Возможно, что село попадает под оккупацию и т. д.
Знаменательно то, что с глубоким и злободневным содержанием будет сочетаться народность, деревня, русская песня.
Второстепенные линии: переписка девушек с фронтовиками, Тимка Безлошадный и т. д.
* * *
В Покшеньге старухи смотрят на бой двух петухов, белого и красного, и говорят:
— Если красный победит, крышка Гитлеру. Дай-то бог.
Тщедушный красный петушок стал сдавать. Старухи, вопя и ухая, забросали белого камнями.
* * *
— Войну-то ребятишки наворожили. Ведь только и играли в одну войну, — замечают старухи».
Дневники на фронте были запрещены. Был даже специальный приказ. Попадут в руки противника, и это может сильно навредить подразделению, соединению, участку фронта. Но дневники всё равно вели. Вёл Владимир Бушин, вёл Юрий Нагибин, вёл Борис Слуцкий. Вёл и Абрамов.
И вот 10 мая 1945 года в дневнике появляется такая запись:
«Гор. Петрозаводск.
Мы живём второй день в мире. Война окончена! Германия безоговорочно капитулировала!

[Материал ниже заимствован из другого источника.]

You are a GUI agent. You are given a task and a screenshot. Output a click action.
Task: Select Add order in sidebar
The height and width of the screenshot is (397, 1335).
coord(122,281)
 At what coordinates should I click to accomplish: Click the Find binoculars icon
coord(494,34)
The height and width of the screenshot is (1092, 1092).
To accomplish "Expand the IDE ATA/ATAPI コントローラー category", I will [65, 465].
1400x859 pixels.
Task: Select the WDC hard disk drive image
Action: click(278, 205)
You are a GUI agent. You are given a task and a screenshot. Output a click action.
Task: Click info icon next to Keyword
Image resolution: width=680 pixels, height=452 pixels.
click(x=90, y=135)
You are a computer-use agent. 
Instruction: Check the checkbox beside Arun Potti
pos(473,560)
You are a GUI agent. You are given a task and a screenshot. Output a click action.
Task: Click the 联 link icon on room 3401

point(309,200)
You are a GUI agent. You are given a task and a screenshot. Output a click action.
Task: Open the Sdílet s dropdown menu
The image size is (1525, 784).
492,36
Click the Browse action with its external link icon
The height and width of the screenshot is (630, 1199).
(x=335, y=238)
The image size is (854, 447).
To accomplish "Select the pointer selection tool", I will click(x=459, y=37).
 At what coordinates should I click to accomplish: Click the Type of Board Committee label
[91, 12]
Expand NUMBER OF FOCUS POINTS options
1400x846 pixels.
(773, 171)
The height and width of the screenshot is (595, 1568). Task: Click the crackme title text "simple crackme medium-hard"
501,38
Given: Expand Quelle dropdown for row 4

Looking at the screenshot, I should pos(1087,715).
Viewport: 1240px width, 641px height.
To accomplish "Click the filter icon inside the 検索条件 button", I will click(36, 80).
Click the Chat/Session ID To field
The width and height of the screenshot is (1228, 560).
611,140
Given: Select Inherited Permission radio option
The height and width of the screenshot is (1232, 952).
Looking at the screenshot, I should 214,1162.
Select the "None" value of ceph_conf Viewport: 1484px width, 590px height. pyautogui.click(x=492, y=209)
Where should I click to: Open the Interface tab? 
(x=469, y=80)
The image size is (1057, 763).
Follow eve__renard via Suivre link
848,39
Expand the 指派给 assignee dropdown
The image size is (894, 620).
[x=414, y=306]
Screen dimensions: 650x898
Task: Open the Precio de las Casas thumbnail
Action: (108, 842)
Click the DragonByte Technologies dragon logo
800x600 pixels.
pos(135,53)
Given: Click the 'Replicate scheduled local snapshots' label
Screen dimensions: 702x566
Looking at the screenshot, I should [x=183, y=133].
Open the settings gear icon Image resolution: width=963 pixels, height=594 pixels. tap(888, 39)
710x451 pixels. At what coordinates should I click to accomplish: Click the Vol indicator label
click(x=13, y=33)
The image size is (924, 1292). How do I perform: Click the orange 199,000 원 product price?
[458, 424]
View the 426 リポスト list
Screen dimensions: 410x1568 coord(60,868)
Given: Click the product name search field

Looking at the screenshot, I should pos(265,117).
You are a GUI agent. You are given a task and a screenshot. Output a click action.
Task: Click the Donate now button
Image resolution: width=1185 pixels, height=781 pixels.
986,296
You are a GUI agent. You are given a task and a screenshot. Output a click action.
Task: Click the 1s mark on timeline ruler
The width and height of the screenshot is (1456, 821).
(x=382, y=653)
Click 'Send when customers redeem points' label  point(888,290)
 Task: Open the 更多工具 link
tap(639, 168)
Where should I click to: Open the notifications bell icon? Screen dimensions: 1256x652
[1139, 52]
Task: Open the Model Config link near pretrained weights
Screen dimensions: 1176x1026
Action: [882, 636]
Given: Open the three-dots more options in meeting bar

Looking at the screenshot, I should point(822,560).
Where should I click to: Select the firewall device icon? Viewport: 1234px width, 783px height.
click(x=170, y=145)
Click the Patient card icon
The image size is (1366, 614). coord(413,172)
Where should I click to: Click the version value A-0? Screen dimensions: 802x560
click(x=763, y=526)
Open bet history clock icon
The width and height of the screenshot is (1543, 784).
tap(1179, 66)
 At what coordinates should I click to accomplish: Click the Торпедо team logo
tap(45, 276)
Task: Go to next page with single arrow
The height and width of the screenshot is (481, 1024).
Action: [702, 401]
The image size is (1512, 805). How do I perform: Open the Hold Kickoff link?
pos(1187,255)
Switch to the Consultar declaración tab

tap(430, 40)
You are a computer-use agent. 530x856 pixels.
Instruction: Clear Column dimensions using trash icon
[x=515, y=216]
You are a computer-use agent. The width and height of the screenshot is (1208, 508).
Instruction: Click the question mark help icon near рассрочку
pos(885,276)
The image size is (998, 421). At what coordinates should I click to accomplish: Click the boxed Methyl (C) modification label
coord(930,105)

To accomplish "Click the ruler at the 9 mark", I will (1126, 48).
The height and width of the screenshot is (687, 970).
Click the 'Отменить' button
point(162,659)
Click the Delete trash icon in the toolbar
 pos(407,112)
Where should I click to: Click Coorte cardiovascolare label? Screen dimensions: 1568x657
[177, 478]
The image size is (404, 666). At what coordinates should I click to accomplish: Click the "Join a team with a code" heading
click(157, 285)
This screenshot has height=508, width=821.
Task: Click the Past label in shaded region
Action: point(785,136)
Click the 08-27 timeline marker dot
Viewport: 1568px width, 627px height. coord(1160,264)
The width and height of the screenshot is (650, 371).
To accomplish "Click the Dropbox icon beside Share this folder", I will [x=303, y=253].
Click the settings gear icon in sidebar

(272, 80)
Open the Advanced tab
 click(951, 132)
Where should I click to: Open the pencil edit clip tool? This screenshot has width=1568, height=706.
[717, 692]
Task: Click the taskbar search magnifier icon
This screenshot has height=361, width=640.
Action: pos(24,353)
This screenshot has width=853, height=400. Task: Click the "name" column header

Ещё днём 8 мая по всему Петрозаводску распространились слухи о капитуляции Германии. Ссылались на самые разные, однако авторитетные источники.
В столовой военторга один офицер говорил, что в ЦК КФССР получена телеграмма из Москвы. Другой утверждал, что одной радиостанцией в Петрозаводске было перенято сообщение белградской и лондонской радиостанций о капитуляции Германии перед союзниками и нами.
Разговоры не переставали на эту тему в течение всего дня. Настроение у всех было приподнятое, взбудораженное, лихорадочное. Ортодокс Михайлов менее всего верил этим слухам и ожидал официального сообщения из Москвы. Лично я собственным анализом событий был уже подготовлен к восприятию этой вести, но, зная грехи за заграничными радиостанциями, также с нетерпением ждал правительственного сообщения.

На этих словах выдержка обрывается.